Invisible Treasure

Dan Barnard & Rachel Briscoe
fanSHEN and You
Ovalhouse Theatre

Invisible Treasure promotional image
Invisible Treasure Credit: Cat Lee
Invisible Treasure Credit: Cat Lee
Invisible Treasure Credit: Cat Lee

This isn’t a play or a conventional piece of theatre but an experience. The promotional image suggests a journey through a magical landscape, perhaps digitally created, an immersive exlopration of imagined spaces but in reality this could not be more different.

The publicity promises no actors and no plot but an “exploration of human relationships, power structures and individual agency” and that is much more to the point. Indeed it is the individual agency of the participants on which the success of Invisible Treasure depends.

Its audience (wrong word, participants rather) are faced with a bland white room, a door closed behind them, another that they cannot open. In the walls are a series of fine-meshed grills, they could be loudspeakers, a couple are actually computer screens and there’s another light panel that carries the message “welcome”.

That message later changes to “welcome?” making you wonder what you have let yourself for, and then carries a series of titles issuing instructions or comments and identifying the stage reached in the experience.

Perhaps that is all I should tell you; any more inevitably will become a spoiler. Don't read further than this paragraph if you want to experience Invisible Treasure for yourself. The journey will depend on your actions and those with you. In a very simple way, though using some sophisticated technology. It will indeed make you think about how able you are to handle situations, take personal or communal action and question the way that society is developing in a world where we can communicate with the world but live in increasing isolation, but probably not until the experience is over.

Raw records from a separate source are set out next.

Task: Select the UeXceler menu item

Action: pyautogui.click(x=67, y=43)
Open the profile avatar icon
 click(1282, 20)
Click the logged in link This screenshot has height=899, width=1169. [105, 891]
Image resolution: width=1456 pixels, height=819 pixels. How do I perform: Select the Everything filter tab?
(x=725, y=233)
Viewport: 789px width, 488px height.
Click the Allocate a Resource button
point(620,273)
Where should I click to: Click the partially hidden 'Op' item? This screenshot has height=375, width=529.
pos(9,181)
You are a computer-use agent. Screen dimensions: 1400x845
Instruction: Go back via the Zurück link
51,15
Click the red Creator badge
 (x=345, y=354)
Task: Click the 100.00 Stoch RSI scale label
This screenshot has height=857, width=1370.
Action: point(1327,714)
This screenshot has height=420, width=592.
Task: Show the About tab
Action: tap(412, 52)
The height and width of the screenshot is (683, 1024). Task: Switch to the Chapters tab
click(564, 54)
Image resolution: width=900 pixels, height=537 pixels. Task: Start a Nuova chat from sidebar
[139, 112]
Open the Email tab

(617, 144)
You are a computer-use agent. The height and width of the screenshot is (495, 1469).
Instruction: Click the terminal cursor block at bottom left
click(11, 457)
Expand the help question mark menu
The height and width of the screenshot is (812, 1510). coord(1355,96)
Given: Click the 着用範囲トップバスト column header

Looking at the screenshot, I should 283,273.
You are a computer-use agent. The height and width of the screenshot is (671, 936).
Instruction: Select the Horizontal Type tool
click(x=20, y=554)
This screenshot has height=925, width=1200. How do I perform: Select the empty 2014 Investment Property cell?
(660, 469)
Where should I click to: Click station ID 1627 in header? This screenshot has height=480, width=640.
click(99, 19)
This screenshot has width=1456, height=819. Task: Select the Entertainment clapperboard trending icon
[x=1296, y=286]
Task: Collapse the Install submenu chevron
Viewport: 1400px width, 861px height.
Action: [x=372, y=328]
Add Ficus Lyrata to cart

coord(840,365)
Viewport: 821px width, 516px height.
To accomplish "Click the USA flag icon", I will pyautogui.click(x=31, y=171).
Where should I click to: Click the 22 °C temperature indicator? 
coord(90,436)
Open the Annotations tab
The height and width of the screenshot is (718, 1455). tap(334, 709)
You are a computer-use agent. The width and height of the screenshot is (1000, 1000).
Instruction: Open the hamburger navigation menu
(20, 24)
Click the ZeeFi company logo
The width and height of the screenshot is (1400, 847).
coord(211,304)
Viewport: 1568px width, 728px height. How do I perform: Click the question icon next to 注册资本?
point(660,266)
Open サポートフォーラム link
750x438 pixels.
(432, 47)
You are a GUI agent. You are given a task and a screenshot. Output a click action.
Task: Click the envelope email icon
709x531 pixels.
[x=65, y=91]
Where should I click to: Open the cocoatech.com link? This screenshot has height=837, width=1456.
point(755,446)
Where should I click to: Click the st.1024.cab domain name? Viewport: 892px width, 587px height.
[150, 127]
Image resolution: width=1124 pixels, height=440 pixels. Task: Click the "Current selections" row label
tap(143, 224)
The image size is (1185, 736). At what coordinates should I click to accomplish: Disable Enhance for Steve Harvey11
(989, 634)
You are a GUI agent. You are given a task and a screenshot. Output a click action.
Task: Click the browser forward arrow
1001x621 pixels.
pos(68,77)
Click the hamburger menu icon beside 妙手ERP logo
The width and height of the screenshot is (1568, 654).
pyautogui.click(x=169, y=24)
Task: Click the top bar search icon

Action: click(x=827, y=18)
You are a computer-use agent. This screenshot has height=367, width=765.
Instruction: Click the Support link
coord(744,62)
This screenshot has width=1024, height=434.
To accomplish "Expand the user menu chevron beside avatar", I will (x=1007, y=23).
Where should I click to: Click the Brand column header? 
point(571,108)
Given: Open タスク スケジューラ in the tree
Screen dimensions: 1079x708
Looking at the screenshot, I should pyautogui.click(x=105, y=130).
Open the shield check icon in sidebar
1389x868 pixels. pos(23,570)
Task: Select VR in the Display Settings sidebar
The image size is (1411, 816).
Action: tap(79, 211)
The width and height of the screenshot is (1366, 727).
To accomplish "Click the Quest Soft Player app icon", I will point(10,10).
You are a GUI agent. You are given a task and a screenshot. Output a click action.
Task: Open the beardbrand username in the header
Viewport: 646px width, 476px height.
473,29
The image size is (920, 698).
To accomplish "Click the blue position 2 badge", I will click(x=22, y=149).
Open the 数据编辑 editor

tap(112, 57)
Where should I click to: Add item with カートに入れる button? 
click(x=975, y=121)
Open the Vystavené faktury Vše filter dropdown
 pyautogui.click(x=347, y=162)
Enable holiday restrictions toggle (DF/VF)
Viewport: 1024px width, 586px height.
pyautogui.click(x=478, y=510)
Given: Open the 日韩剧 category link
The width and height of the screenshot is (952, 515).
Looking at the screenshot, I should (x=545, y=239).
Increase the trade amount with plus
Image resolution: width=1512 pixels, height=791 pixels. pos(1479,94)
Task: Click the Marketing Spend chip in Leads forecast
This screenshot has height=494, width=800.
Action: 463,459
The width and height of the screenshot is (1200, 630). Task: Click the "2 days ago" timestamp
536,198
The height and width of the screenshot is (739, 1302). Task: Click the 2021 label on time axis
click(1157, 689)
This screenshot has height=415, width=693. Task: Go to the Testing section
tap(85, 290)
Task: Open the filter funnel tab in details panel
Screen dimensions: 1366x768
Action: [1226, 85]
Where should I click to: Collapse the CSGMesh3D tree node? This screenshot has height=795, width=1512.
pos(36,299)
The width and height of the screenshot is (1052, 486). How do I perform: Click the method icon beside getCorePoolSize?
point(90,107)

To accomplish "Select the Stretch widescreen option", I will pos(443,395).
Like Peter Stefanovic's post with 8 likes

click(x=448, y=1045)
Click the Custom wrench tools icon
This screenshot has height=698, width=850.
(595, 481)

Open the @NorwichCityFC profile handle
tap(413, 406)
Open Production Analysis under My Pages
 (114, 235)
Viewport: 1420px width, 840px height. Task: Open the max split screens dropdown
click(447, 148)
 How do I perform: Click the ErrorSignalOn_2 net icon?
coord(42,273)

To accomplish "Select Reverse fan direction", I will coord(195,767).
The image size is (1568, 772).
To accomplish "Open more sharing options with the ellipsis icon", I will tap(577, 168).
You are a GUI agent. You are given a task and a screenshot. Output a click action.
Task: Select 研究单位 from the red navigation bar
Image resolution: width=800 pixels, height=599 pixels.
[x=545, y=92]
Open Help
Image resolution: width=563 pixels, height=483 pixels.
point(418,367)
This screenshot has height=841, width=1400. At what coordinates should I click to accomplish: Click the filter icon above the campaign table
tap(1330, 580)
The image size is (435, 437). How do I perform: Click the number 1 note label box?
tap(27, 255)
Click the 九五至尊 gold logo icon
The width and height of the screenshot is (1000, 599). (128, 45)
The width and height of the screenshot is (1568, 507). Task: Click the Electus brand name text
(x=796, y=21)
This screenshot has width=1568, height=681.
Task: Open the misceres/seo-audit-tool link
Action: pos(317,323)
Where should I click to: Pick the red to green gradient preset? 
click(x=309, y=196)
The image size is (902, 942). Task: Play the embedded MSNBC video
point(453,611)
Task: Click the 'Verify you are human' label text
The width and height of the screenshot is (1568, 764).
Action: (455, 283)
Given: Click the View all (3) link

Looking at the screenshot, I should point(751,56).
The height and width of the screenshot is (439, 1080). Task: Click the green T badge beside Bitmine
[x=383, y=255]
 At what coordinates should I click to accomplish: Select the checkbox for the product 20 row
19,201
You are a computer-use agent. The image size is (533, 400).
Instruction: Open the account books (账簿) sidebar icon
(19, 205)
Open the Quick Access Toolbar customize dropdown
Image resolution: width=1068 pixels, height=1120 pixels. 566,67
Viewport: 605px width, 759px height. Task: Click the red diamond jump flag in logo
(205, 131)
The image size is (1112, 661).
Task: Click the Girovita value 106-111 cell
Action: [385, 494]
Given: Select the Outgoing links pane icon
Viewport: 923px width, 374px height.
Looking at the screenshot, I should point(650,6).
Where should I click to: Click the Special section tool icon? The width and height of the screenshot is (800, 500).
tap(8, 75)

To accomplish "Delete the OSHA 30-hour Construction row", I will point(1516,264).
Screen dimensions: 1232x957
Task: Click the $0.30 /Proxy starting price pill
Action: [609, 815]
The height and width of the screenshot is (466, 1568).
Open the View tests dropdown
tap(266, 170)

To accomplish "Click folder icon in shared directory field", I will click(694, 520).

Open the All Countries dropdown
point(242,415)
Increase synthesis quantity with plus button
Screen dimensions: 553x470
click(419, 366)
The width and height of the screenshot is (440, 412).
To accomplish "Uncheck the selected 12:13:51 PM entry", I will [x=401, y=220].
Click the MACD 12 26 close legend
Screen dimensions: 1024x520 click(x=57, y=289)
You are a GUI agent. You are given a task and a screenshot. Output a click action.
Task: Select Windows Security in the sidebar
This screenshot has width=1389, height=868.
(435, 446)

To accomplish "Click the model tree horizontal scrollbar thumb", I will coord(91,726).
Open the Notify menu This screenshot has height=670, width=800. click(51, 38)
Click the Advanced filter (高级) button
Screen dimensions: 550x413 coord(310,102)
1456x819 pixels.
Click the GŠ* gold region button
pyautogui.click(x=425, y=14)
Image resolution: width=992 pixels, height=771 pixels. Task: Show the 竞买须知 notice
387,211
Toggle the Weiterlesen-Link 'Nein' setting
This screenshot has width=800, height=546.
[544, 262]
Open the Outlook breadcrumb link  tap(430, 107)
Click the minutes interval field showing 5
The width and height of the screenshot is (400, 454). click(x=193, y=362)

There is a hint of an image projected in one corner, not clear enough to properly identify, it might be tropical vegetation but beside the far doorway there’s a huge cuddly toy, a rabbit with its arms open just waiting to hug you.

What follows is a mixture of Big Brother and party games as proceeding through seven different levels instructions are given to carry out actions, though you may not be sure what they are. Some things you do have results: where you go, standing in certain places, strong movement—whether interrupting light beams or other triggering technology, finding the right answer to questions or recognizing and completing a direction gain an advance to the next stage. You even get free time to create your own game.

The structure may be that of a quest (or a simple computer game) but there is no clearly recognisable journey. There is frustration when others don’t cotton on to what’s needed as quickly as you do and more frustration at the lack of any apparent purpose.

Two youngsters, perhaps a six- and an eight-year-old, seemed to be enjoying themselves but for most of the time there was nothing to sustain interest beyond the big question of why. It seemed designed to encourage cohesion and co-operation among the participants but instead demonstrated just unused people now are at working in unison, though the two little lads leading a conga line proved a breakthrough.

After escape from confinement (out through the rabbit hole in a very real sense), everyone is invited to make written comments and answer a series of questions. Many of them do indeed arise from the social malfunction experienced. Margaret Thatcher famously claimed, “there is no such thing as Society”. There was, and perhaps that is the Invisible Treasure and this show a demonstration of just how effectively she succeeded in destroying it.

A different, more enterprising audience might have found it more fun but the final segment suggests they might still come out with the same lesson learned.